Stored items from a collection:
[Start of Attachment]
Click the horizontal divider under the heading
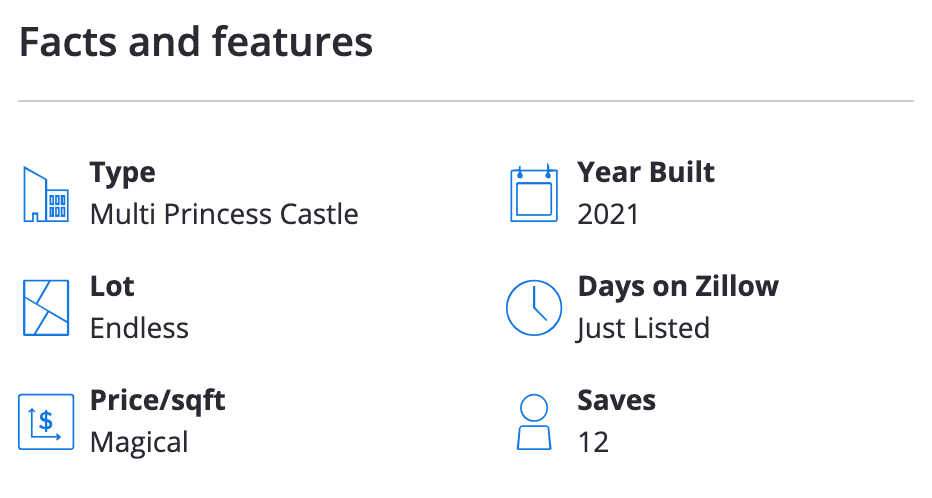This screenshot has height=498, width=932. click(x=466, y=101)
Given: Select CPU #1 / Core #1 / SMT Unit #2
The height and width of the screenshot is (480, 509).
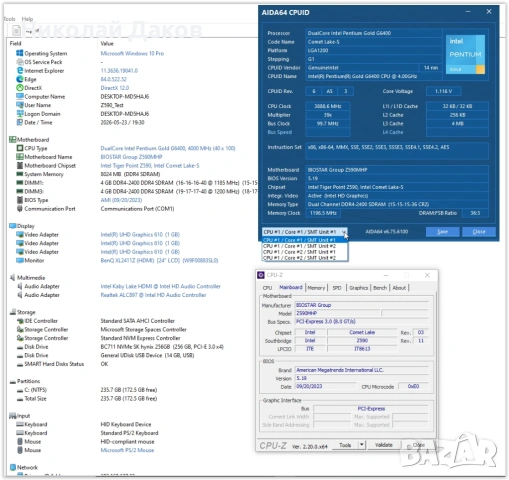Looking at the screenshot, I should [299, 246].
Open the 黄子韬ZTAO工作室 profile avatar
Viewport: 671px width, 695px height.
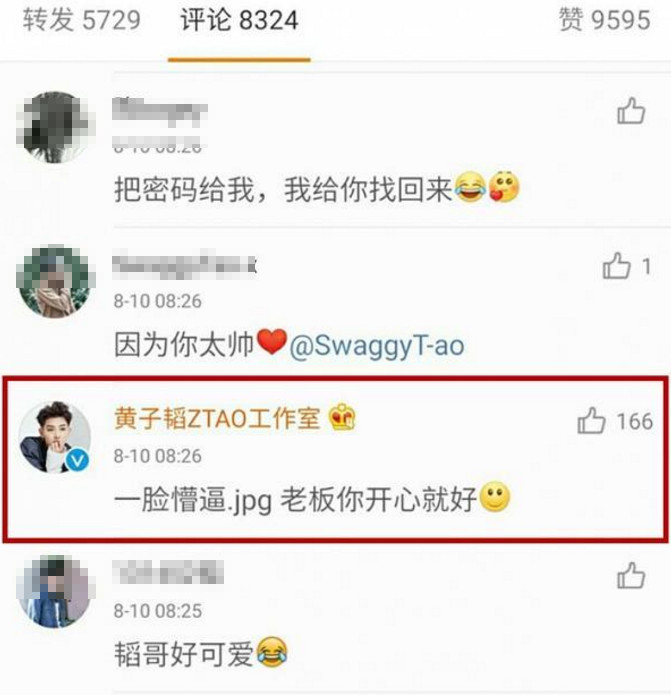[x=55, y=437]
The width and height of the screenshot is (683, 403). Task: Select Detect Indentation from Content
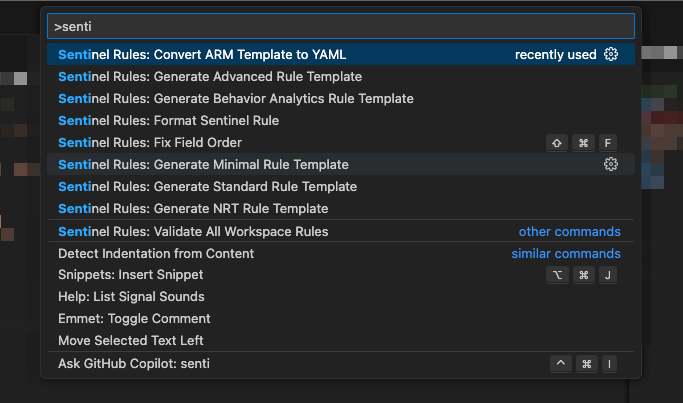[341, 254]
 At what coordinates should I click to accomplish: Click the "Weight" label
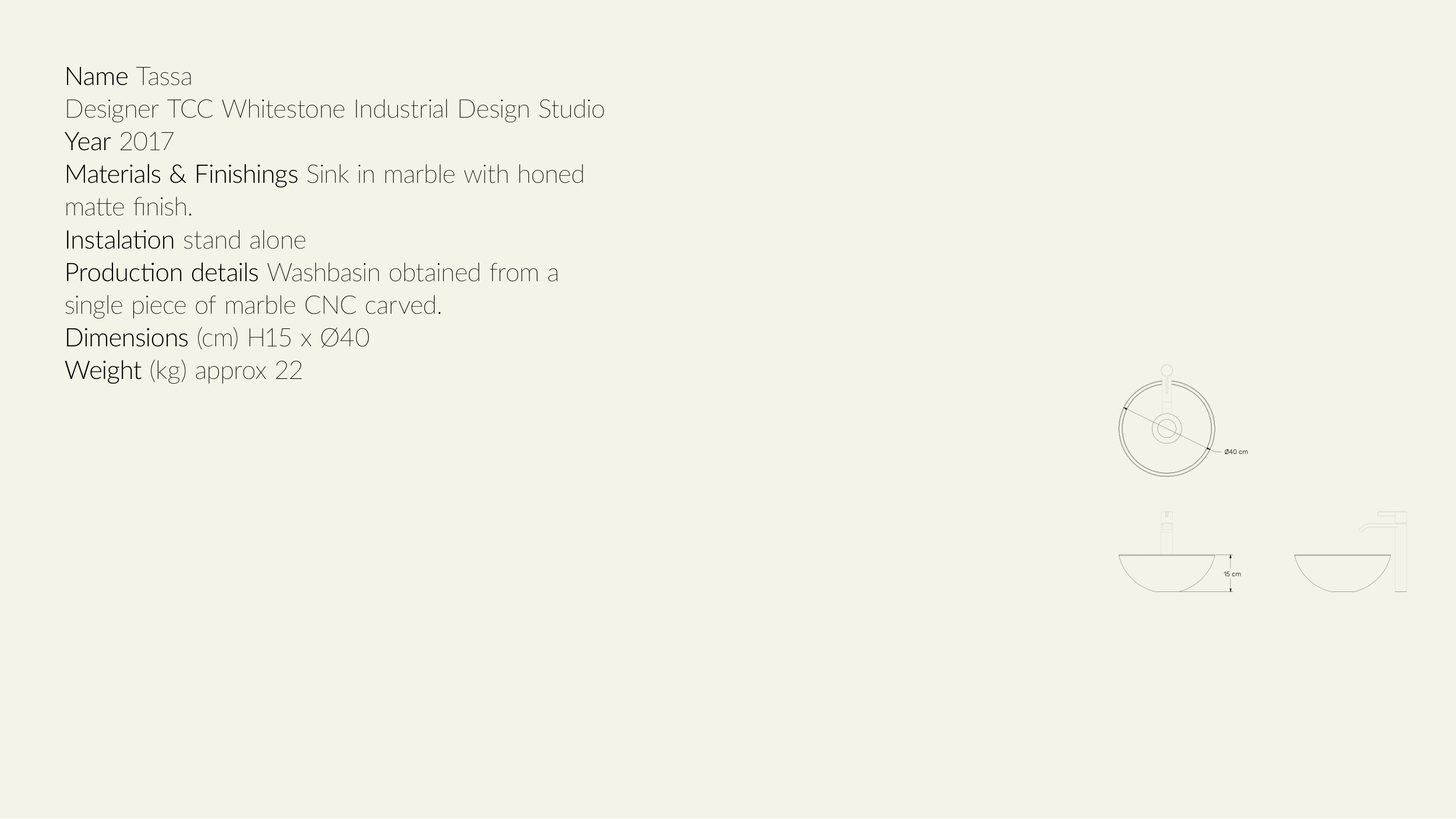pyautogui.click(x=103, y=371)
[End of Attachment]
Every line above should be output exactly, except for the pictures.

Click the horizontal divider under the heading
This screenshot has height=498, width=932. click(x=466, y=101)
Given: Select CPU #1 / Core #1 / SMT Unit #2
The height and width of the screenshot is (480, 509).
Looking at the screenshot, I should [299, 246].
Open the 黄子韬ZTAO工作室 profile avatar
Viewport: 671px width, 695px height.
[x=55, y=437]
The width and height of the screenshot is (683, 403). Task: Select Detect Indentation from Content
[341, 254]
 At what coordinates should I click to accomplish: Click the "Weight" label
pyautogui.click(x=103, y=371)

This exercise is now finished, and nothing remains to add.